It’s the week before Thanksgiving, and I’m knee-deep in the current crop of gingerbread houses. The past 30 years have seen the same flurry of flour, sugar, and spice. With luck the next 30 will too.
Remember Charlie Brown’s sister Sally? She wanted a New Philosophy — a short phrase or exclamation to demonstrate her outlook and disposition. Our November philosophy: knee-deep. Knee-deep in gingerbread, knee-deep in candy, knee-deep in icing.
As a decorating style, it doesn’t quite have the zippy ring of Coastal Casual or Scandinavian Modern, but Knee-Deep We Are.
Competing for time is the gingerbread inspiration jumping out of Pinterest, Flickr, FB, and Instagram. Amazing, really, that I can see a gingerbread house baked in Moscow before the sun itself has travelled that far. Emails whiz back and forth from a baker in Nice, France about constructing a gingerbread house robust enough to withstand the humidity and commotion of the front shop window.
Flickr was my first love (and addiction). I posted all of my gingerbread house photos under the username sassybeautimus. Unfortunately, I watermarked too late, and my un-watermarked photos pepper the internet.
I can’t complain. Mostly my gingerbread houses have been reposted for inspiration; only a very few were stolen and misused. And the Flickr photos led a publisher straight to my Inbox! What luck!
So enjoy some photos of past gingerbread houses. I want to put them out into the ether stamped with my Gingerbread Journal watermark.
… and to buy myself a little time to clear the knee-deep gingerbread detritus before I unleash the camera again!
I de-sandwiched the cookies for the roof of this house. Scrape off the filling too, and you’ll have a lighter roof with shingles that lie flat. See how the bottom row of cookies hang over the edge of the roof? Ice the backs of these with royal icing to make them stronger.

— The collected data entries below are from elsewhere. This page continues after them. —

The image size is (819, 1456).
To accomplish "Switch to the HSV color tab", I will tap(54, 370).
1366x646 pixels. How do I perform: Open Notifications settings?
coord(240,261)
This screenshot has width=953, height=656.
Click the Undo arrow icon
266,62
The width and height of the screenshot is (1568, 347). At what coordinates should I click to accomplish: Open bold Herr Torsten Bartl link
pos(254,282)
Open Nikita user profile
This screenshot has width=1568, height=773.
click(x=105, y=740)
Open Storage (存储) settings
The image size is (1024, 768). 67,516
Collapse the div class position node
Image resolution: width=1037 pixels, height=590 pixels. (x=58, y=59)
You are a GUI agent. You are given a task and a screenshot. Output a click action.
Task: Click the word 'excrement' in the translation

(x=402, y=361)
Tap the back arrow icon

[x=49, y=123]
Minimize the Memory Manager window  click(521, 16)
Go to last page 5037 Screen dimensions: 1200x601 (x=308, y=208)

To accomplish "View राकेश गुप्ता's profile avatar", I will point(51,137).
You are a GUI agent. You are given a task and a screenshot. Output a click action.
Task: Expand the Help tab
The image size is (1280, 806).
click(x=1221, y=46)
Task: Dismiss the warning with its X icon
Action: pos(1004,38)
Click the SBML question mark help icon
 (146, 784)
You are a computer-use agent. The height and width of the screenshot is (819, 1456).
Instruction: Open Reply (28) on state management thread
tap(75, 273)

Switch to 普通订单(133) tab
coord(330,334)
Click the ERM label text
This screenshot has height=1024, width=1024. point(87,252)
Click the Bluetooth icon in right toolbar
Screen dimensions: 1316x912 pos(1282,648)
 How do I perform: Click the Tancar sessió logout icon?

The candle and spruce brach piping pattern is one of my favorites.
This particular gingerbread house however, demonstrates a color rule that still stumps me. The roof sports soft pastels. I plastered the base with candies in bright, saturated hues. See how they overwhelm and detract from the house?
There’s another Gingerbread Rule at work here too. Use decoy candy. If children have access to a gingerbread house, things disappear. Placing oodles of decoy candy on the base prevents those little nippers from pinching sweets off the house itself.
Giving a gingerbread house as a gift? Bag up a small variety of left over candies and present it with the house. Trust me, it’s like homeowners insurance for anyone living in Candyland.
I cut and stamped the giant snowflake (bottom, center, in the snow) from pastillage with this cutter. Even easier, many stores have molded sugar snowflakes available in the cake decorating or holiday baking sections this year.
The Pez candy on the roof is a long story, and a long assembly. Bags of Pez packages went on a post-Halloween sale at 90% off. How could I pass that up? But the hours it took to use them all ……….
Marshmallow ropes make quick roof decorations. The colors match perfectly with the large confetti sprinkles pushed into icing dots along the roof beams. Dollar Tree has marshmallow ropes this year, but they’re in pale red, green, and white.